Measures agreement above chance.
Higher is better.
Useful when many raters assign categorical labels.

Network Basics

Social networks are modelled here as unweighted, undirected graphs. Nodes are entities; edges are social or structural links.

Distance: Length of the shortest path between two nodes.
Diameter: Maximum shortest-path distance over all node pairs.
Degree: Number of neighbours of a node.
Connected component: Maximal set of nodes connected by paths.
Giant component: A component containing most of the graph’s nodes.

Small-world Property

Low average path length.
High clustering.
Sparse overall connectivity.

Weak Ties and Bridges

Weak ties often hold the giant component together. A bridge disconnects components if removed. A local bridge is an edge whose endpoints have no common neighbour; removing it increases shortest-path distance between them.

Triadic Closure and Clustering

If A knows B and A knows C, then B and C are more likely to know each other. This is triadic closure.

Global clustering coefficient: closed triads / all triads.
Node clustering coefficient: probability that two neighbours of a node are themselves neighbours.

Basic Algorithms

For this course, degree is direct to compute, and diameter can be found by running BFS from every node because the graphs are unweighted.
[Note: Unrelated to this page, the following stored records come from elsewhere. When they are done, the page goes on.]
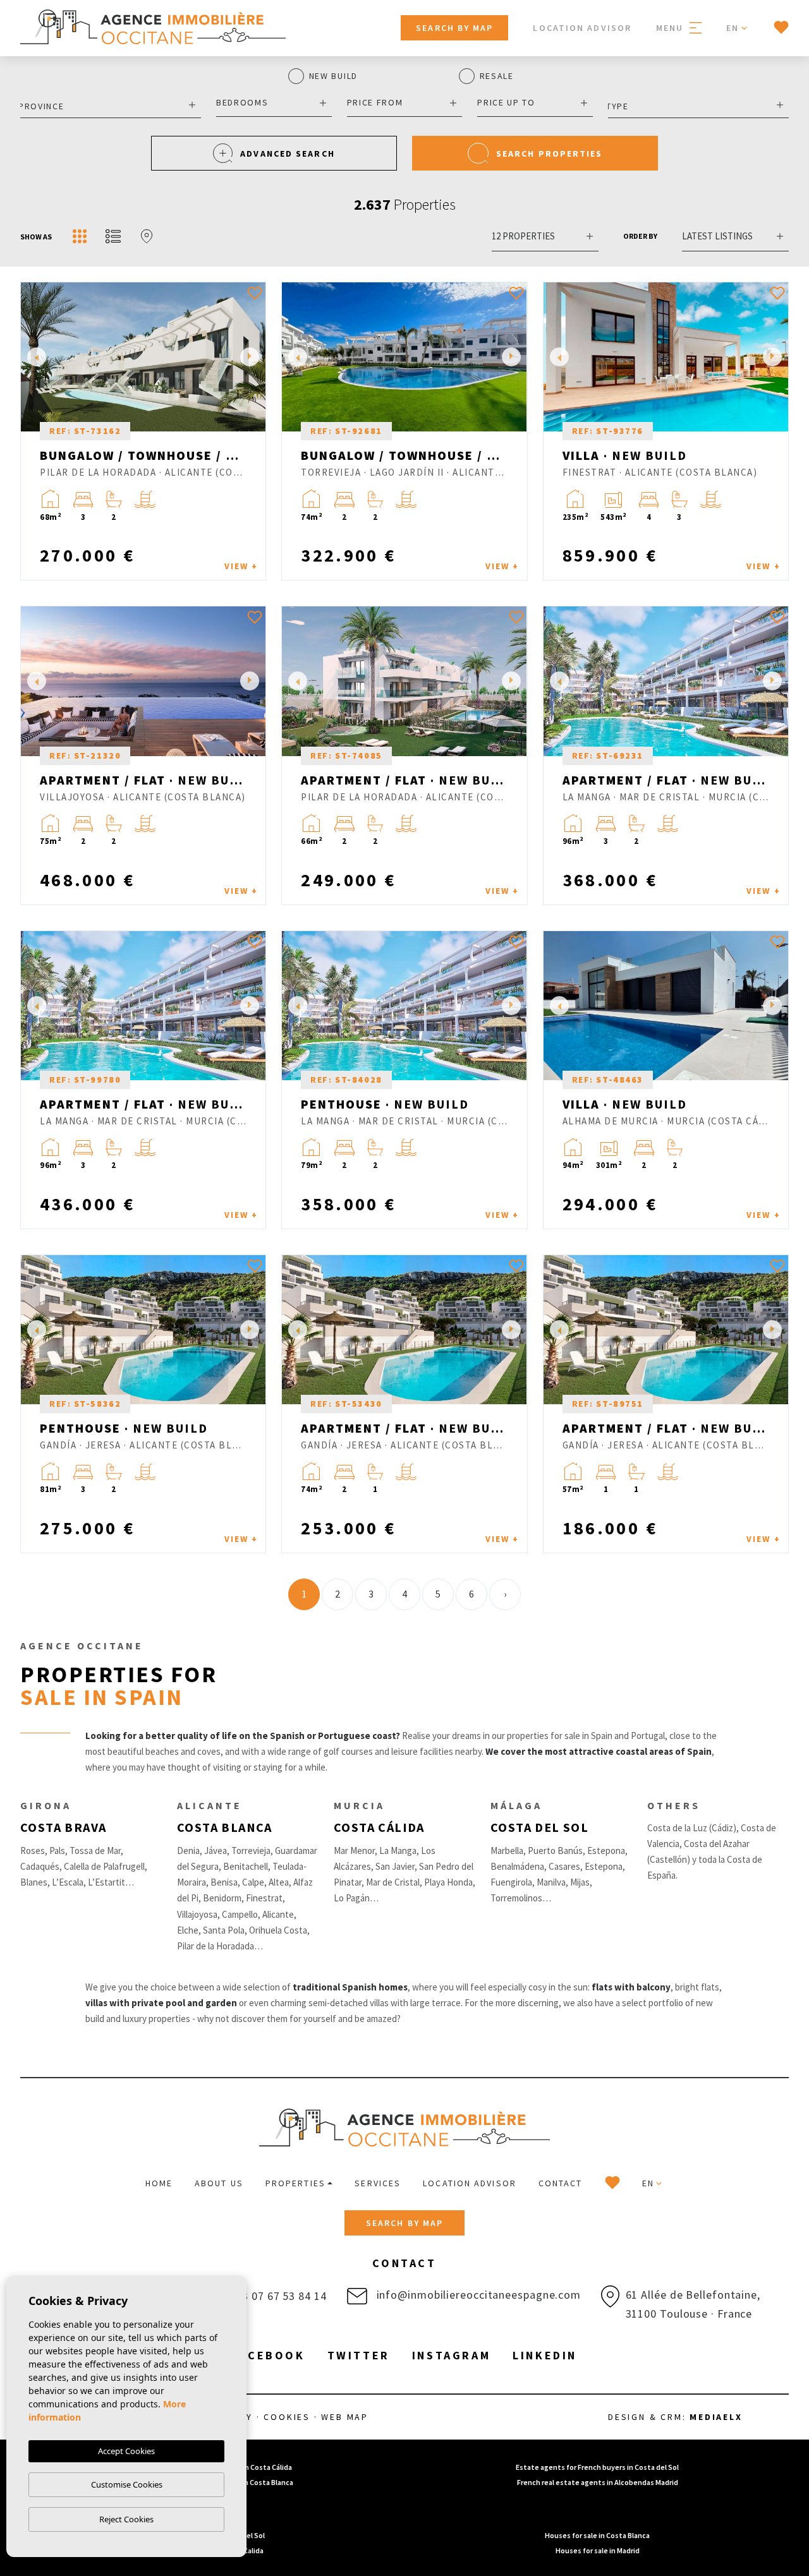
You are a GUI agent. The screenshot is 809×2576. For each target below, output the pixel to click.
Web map (344, 2417)
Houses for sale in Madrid (598, 2550)
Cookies (287, 2417)
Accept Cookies (126, 2451)
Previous (33, 356)
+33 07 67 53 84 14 (276, 2296)
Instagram (451, 2355)
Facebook (268, 2355)
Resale (497, 76)
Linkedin (545, 2355)
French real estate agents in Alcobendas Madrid (597, 2482)
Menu (671, 27)
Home (159, 2183)
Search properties (549, 153)
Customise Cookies (126, 2484)
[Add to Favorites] (254, 293)
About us (219, 2183)
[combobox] (110, 105)
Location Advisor (582, 27)
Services (378, 2183)
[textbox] (107, 106)
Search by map (454, 27)
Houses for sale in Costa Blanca (597, 2535)
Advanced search (287, 153)
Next (252, 356)
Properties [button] (295, 2183)
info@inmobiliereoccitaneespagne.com (477, 2294)
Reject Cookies (126, 2519)
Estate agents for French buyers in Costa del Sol (597, 2467)
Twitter (358, 2355)
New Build (333, 76)
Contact (560, 2183)
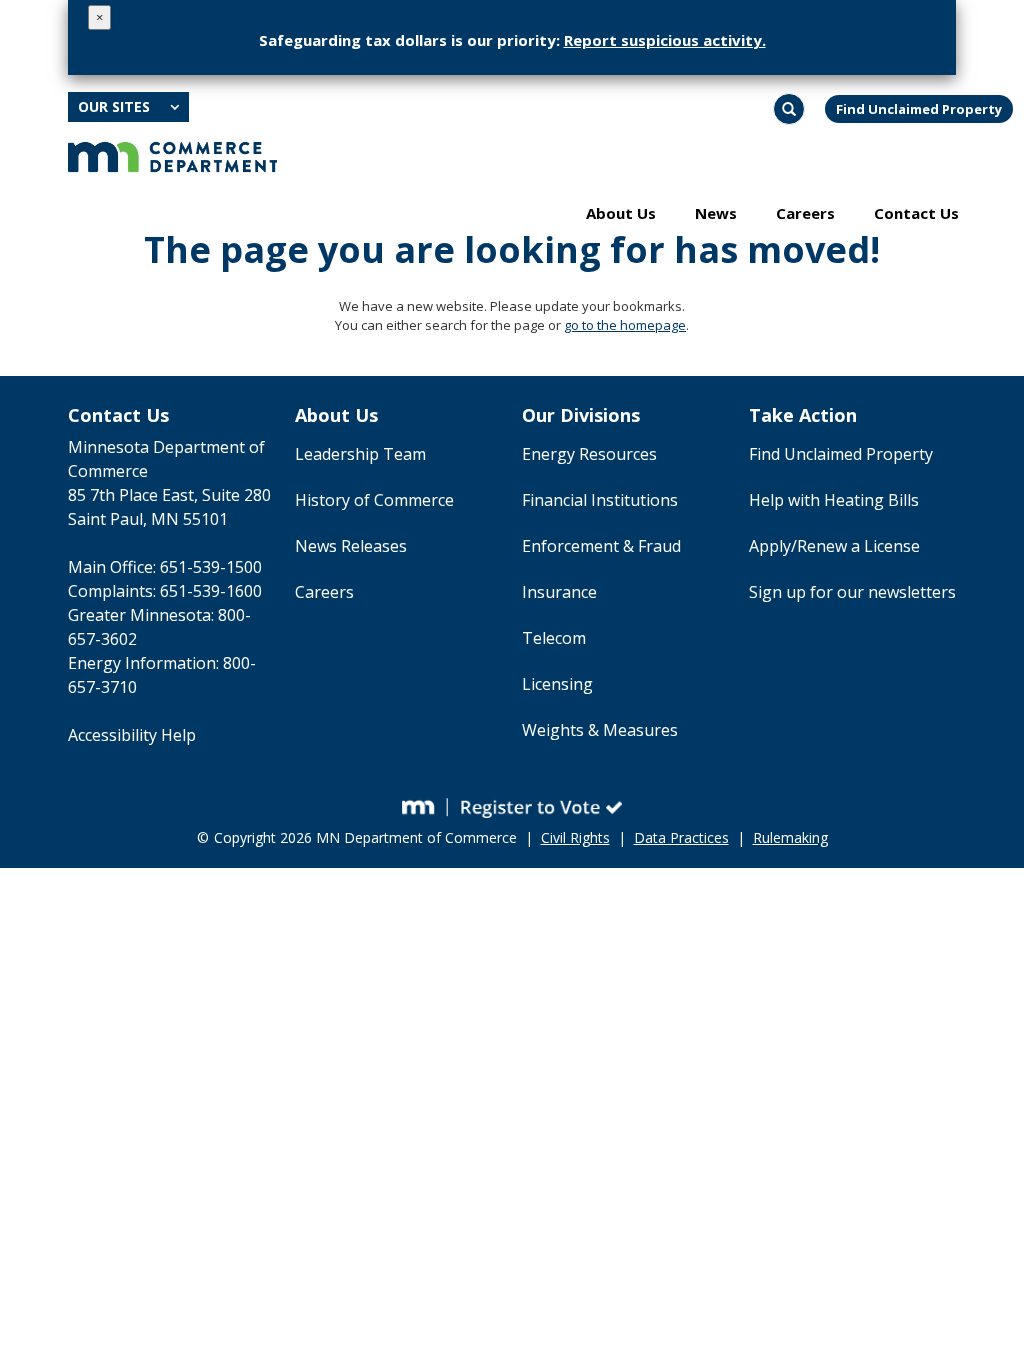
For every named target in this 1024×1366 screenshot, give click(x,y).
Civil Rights (575, 837)
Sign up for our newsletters (852, 592)
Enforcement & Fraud (601, 546)
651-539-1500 (211, 567)
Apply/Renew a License (834, 546)
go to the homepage (625, 325)
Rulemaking (790, 837)
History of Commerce (374, 500)
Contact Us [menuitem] (916, 213)
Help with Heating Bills (834, 500)
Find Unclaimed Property (919, 109)
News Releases (351, 546)
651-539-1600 (211, 591)
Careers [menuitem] (805, 213)
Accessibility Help (132, 735)
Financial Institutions (600, 500)
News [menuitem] (716, 213)
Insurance (559, 592)
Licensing (557, 684)
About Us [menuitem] (621, 213)
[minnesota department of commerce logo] (172, 155)
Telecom (554, 638)
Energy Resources (589, 454)
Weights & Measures (600, 730)
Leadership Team (360, 454)
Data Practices (681, 837)
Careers (324, 592)
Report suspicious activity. (665, 40)
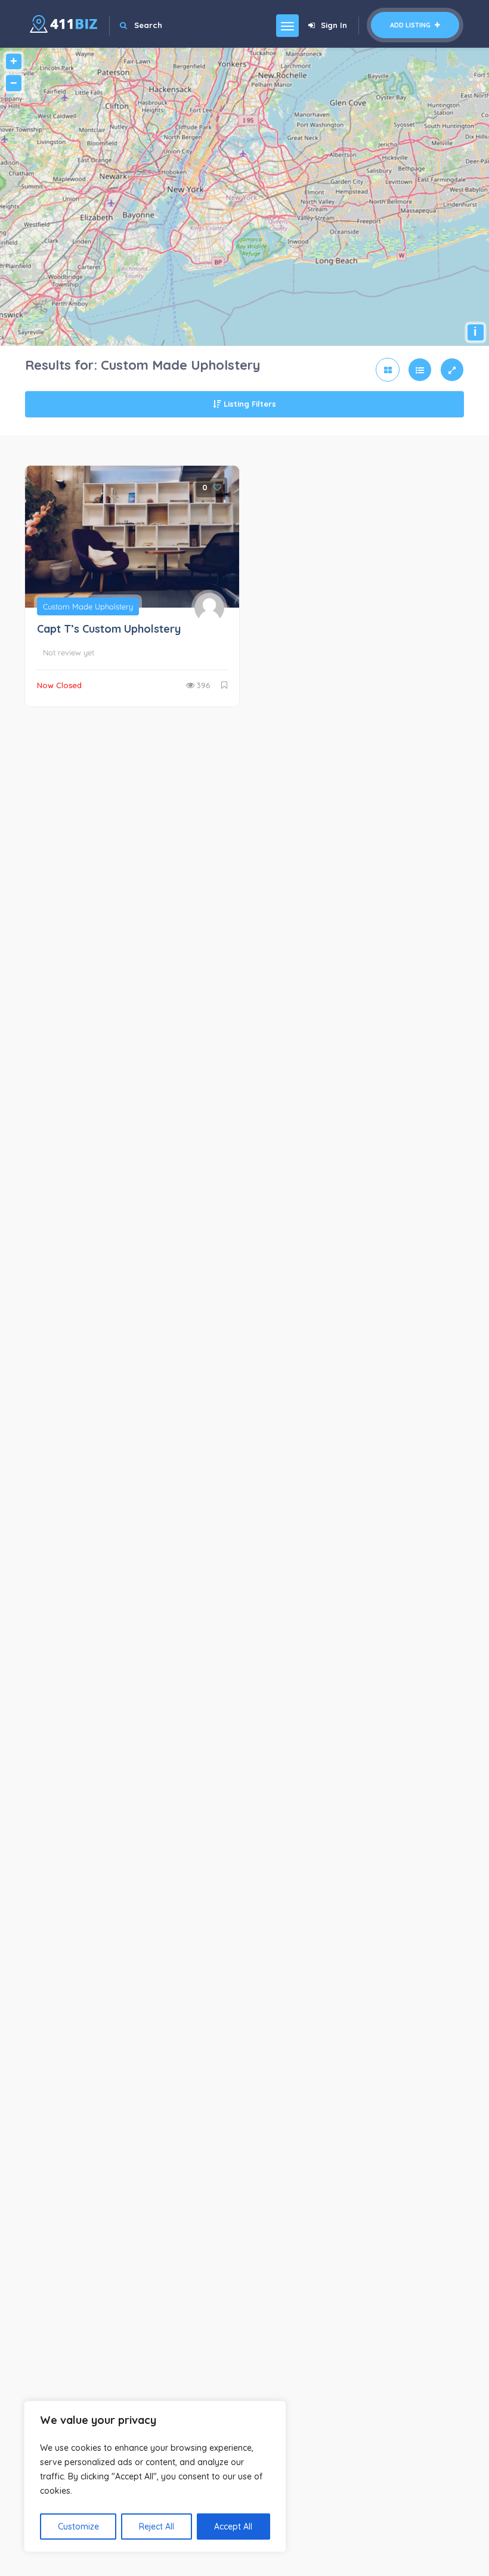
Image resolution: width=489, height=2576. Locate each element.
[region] (155, 2476)
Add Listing (411, 25)
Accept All (233, 2526)
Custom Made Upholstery (88, 606)
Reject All (156, 2526)
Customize (78, 2526)
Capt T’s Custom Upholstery (109, 629)
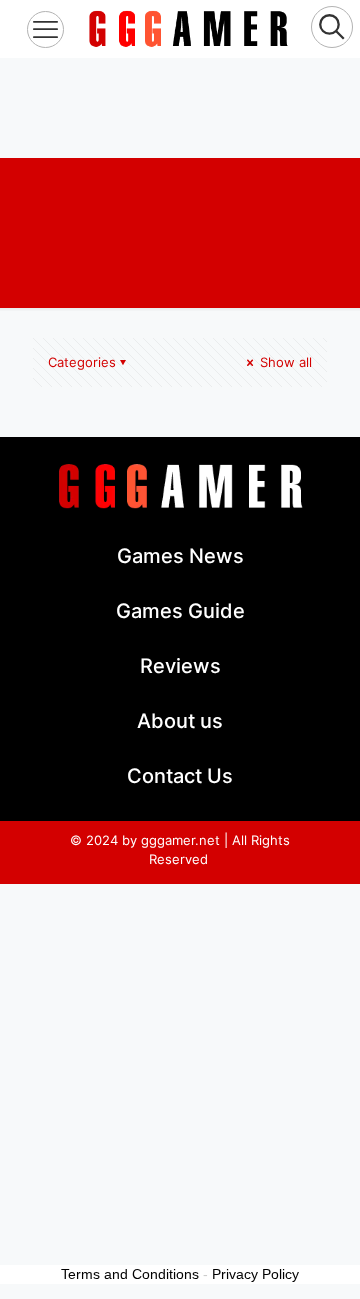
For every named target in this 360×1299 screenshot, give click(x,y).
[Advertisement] (180, 108)
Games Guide (180, 611)
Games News (180, 556)
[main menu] (45, 29)
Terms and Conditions (130, 1274)
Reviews (180, 666)
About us (180, 721)
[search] (332, 29)
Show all (284, 362)
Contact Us (180, 776)
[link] (188, 29)
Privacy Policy (255, 1274)
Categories (82, 362)
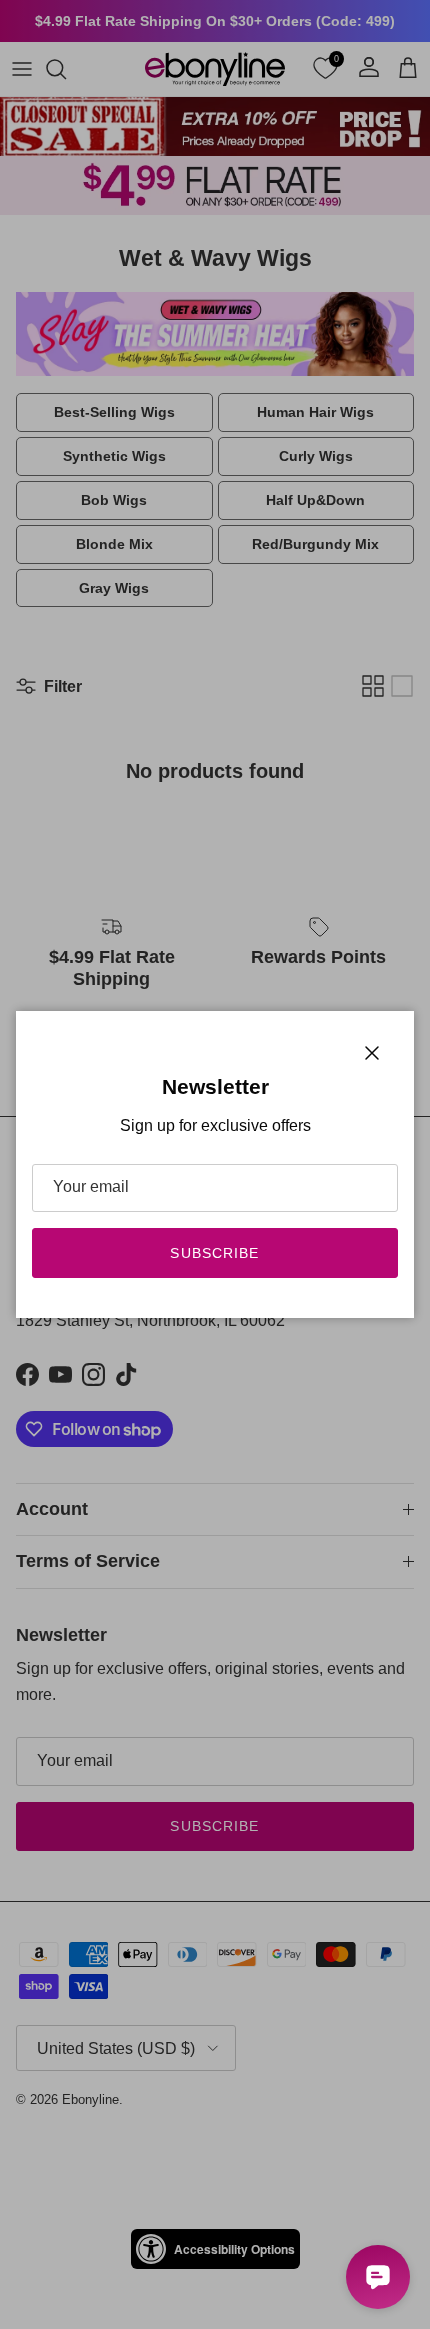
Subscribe (214, 1253)
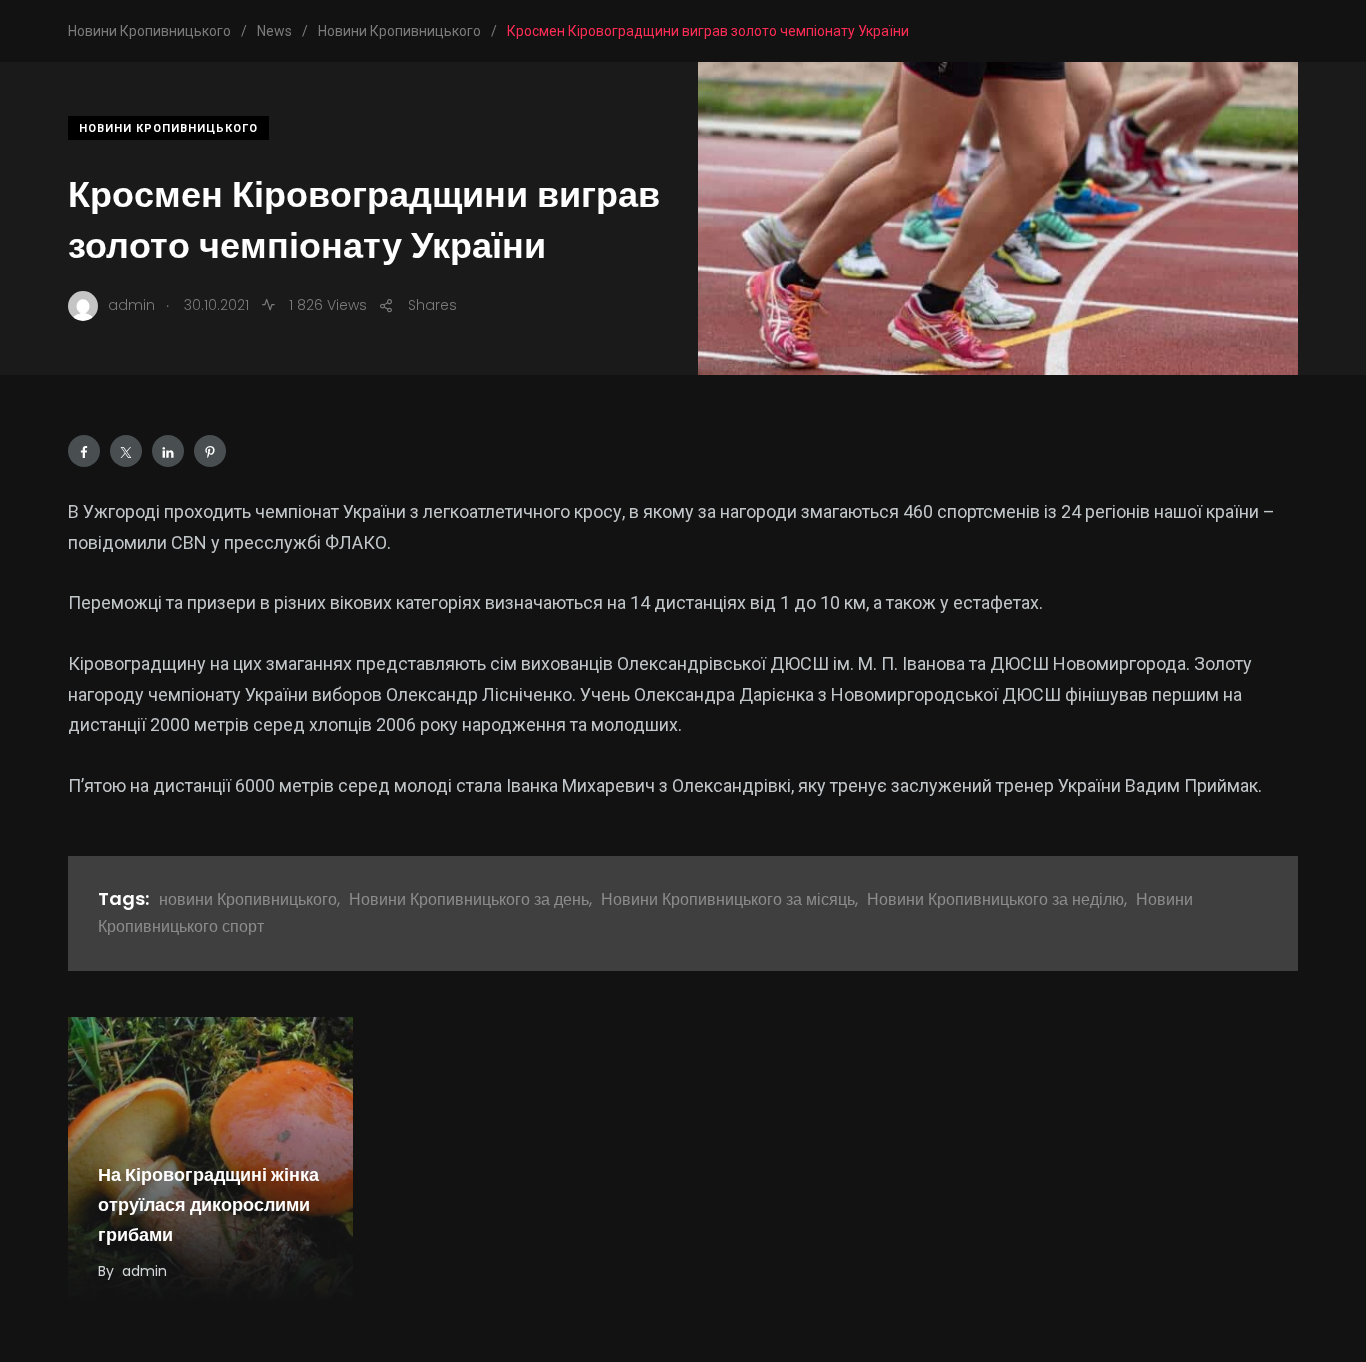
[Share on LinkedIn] (168, 451)
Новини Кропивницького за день (469, 899)
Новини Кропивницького (168, 128)
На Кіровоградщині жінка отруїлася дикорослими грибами (208, 1205)
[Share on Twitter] (126, 451)
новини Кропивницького (248, 899)
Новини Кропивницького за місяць (728, 899)
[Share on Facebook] (84, 451)
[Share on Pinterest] (210, 451)
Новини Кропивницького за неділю (995, 899)
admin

Betweenness Centrality and Clique Intuition

Betweenness centrality identifies gatekeepers: nodes or edges that lie on many shortest paths and therefore connect otherwise denser regions.

Node Betweenness

CB(v) = Σs,t σ(s, t | v) / σ(s, t)

σ(s, t): Number of shortest paths from s to t.
σ(s, t | v): How many of those shortest paths pass through v.

A node with high betweenness may not have high degree: it matters where the node sits, not just how many edges it has.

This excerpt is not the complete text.